Chief Justice of Bombay High Court
- In office 20 March 2020 – 27 April 2020
- Nominated by: Sharad Arvind Bobde
- Appointed by: Ram Nath Kovind
- Succeeded by: Dipankar Datta

Acting Chief Justice of Bombay High Court
- In office 24 February 2020 – 19 March 2020
- Appointed by: Ram Nath Kovind

Judge of Bombay High Court
- In office 15 March 2004 – 23 February 2020
- Nominated by: V. N. Khare
- Appointed by: A. P. J. Abdul Kalam

Personal details
- Born: 28 April 1958 (age 67) Nagpur
- Alma mater: Nagpur University

= B. P. Dharmadhikari =

Former Chief Justice of Bombay High Court

Bhushan Pradyumna Dharmadhikari (born 28 April 1958) is an Indian Judge. He is former Chief Justice of Bombay High Court. He has also served as Acting Chief Justice of Bombay High Court and Judge of Bombay High Court also.

==Career==
He practised law in Nagpur after enrolment in Bar Council of Maharashtra on 17 October 1980. He became standing counsel for many Government Corporations.
He was elevated as Additional Judge of Bombay High Court on 15 March 2004. After this he was elevated as Permanent Judge on 12 March 2006.

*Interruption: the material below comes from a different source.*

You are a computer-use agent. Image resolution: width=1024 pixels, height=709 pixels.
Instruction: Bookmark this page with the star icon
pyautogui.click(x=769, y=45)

On 24 February 2020, He was appointed Acting Chief Justice of Bombay High Court after the retirement of Chief Justice of the High court Pradeep Nandrajog.

On 24 February 2020, he was appointed Acting Chief Justice of Bombay High Court. He was appointed Chief Justice of Bombay High Court on 20 March 2020. He retired on 27 April 2020.